Three weeks after the official brevet we did not finish, on a scorching hot day we headed out to give it another go; this time, in the company of two friends: Lisa M. and Bill M. I modified the course with a new start/finish location in Menlo Park since it was a closer drive for all parties, and this netted a very slight increase in overall ride distance and elevation gain - nothing significant in the scale of a ride that already has close to 14,000 ft. of climbing.
Lisa M.'s husband Jason joined us in the morning to do a portion of the ride until the Saratoga summit near the Highway 9 junction, then peeled off and returned since he was still nursing a persistent cold and cough from his travels. The rest of us carried on in the sticky heat, which made the cruel climb up Jamison Creek Road more punishing than I can ever remember.
The plunge from Bonny Doon down to the Pacific Coast gave us sweet relief from the heat, but soon after our lunch break in Davenport we headed right back up that long slog up to Bonny Doon, back in the furnace.
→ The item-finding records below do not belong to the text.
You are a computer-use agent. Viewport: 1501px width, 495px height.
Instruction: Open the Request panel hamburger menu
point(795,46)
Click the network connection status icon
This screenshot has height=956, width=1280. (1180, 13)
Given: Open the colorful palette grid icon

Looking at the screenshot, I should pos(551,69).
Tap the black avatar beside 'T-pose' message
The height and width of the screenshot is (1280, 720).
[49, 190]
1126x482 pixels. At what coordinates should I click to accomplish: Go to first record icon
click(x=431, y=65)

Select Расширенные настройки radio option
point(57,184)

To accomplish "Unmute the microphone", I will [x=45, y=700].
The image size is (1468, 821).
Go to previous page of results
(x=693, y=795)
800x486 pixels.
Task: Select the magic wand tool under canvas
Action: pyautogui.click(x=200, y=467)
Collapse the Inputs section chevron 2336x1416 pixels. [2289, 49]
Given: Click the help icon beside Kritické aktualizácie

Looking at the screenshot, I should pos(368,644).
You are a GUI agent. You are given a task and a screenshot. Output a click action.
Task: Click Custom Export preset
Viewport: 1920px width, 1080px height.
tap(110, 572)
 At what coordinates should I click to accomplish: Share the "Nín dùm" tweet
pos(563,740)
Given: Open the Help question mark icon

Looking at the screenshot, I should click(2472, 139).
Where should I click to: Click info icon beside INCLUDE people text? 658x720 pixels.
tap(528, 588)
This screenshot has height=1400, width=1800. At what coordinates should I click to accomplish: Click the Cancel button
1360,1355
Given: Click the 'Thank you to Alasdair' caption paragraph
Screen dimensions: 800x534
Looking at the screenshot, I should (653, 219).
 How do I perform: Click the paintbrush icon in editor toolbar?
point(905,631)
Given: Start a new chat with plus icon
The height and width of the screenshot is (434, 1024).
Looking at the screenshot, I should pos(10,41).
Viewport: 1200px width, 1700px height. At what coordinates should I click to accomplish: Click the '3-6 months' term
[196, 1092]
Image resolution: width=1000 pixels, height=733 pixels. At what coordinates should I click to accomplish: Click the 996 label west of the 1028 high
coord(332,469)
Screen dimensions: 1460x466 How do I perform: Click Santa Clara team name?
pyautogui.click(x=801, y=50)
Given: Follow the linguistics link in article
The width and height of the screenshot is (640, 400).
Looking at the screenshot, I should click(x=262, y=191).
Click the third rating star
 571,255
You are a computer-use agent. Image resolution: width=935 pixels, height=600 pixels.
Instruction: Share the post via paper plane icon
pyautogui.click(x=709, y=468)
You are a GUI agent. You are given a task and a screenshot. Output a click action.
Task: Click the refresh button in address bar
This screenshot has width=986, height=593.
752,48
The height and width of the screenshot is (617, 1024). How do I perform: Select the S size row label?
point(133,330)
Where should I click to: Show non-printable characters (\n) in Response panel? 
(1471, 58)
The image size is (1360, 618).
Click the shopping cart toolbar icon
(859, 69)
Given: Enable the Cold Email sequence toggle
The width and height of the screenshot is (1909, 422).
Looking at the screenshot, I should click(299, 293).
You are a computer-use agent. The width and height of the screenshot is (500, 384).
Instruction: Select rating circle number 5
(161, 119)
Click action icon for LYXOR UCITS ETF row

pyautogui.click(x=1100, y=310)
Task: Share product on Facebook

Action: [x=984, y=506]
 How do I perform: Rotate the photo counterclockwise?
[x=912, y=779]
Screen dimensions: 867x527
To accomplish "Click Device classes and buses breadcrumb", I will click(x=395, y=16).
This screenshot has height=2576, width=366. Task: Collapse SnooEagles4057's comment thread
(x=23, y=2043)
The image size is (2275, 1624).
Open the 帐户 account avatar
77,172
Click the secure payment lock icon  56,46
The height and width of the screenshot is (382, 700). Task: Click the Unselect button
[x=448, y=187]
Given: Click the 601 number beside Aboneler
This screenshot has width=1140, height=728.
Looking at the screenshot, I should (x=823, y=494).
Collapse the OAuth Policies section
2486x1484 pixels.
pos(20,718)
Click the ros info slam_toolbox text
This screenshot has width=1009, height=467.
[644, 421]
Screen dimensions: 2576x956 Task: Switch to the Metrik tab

This is where Bill M. started to come undone. Not long after we left the junction of Pine Flat Road and Empire Grade did he succumb to bad cramps, which made him -- to his fortune -- seek a ride from an area local to a point in the course where he could just ride down hill and a few flat miles back to the finish.
It was down to me and the two Lisas, and we made it back to Menlo Park safely and -- rejoined by Jason -- capped the long day with some beer and grub from the pub right across from where we parked. Lisa's wrist didn't give her much trouble this time, so we had yet another reason to celebrate with the cold pints.
We felt vindicated, and our confidence improved for the upcoming Mt. Tam event.